Exercise objective:
The whole listing below is to be copied exactly, with every picture left out.
Task material section start
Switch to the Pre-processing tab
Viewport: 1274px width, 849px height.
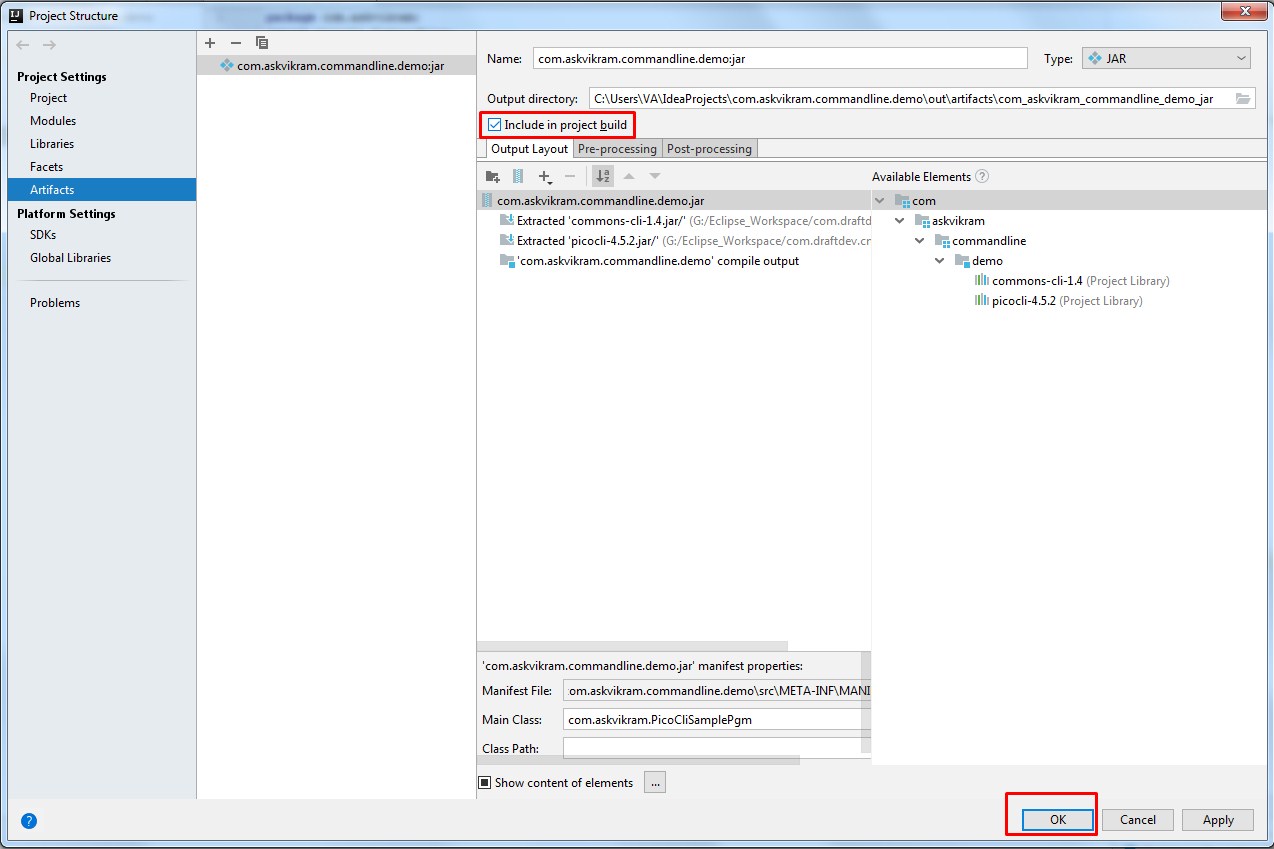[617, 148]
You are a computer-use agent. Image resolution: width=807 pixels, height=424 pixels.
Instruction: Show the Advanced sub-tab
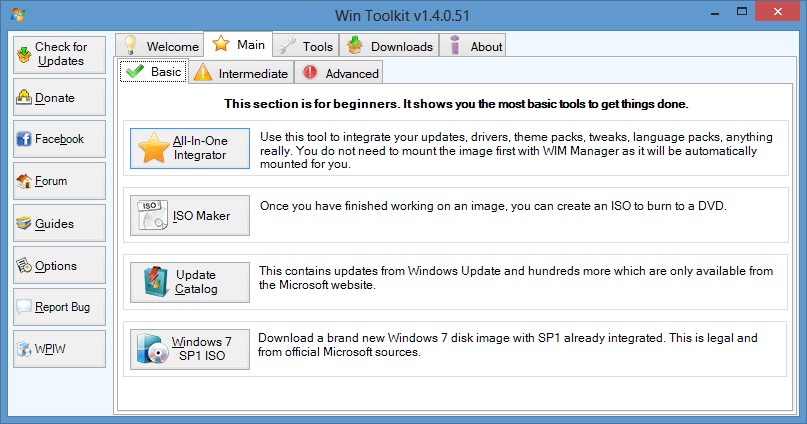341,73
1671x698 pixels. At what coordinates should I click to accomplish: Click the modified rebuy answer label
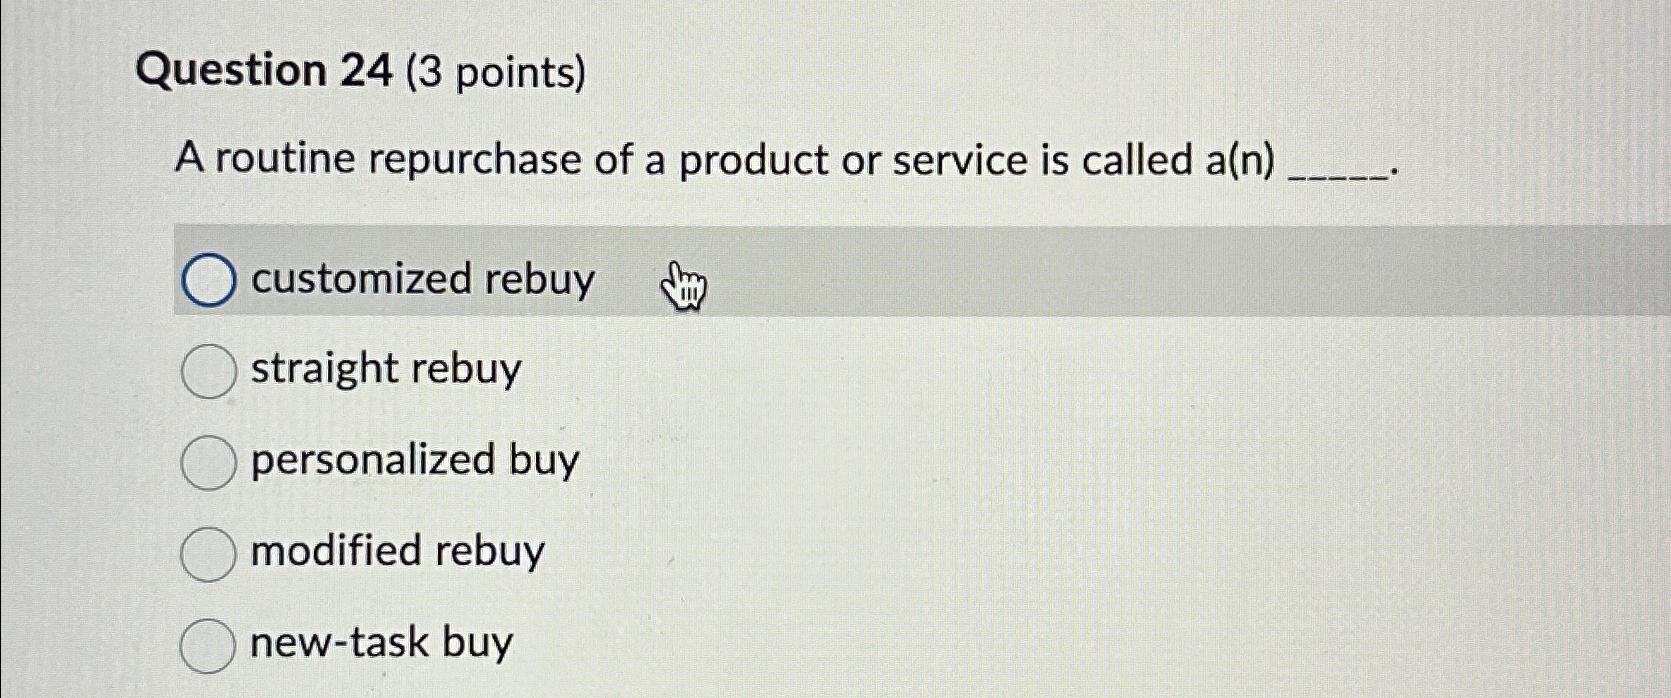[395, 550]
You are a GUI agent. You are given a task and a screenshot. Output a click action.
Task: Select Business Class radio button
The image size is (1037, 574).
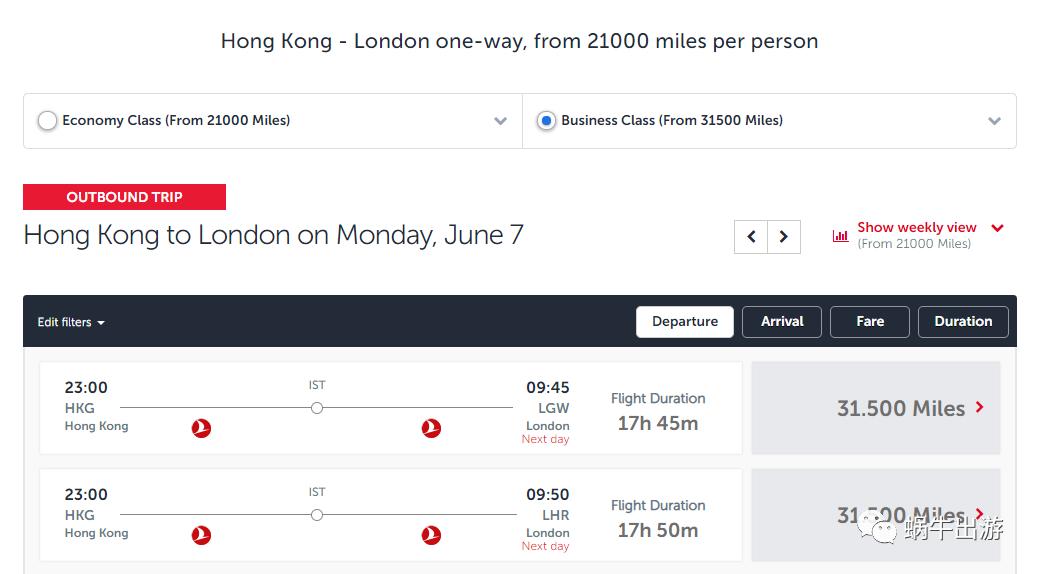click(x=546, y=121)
Task material section end
Written solution:
Switch to the Pre-processing tab
Viewport: 1274px width, 849px height.
[617, 148]
You are a computer-use agent. Image resolution: width=807 pixels, height=424 pixels.
Instruction: Show the Advanced sub-tab
341,73
1671x698 pixels. At what coordinates should I click to accomplish: Click the modified rebuy answer label
[395, 550]
You are a GUI agent. You are given a task and a screenshot. Output a click action.
Task: Select Business Class radio button
The image size is (1037, 574).
click(x=546, y=121)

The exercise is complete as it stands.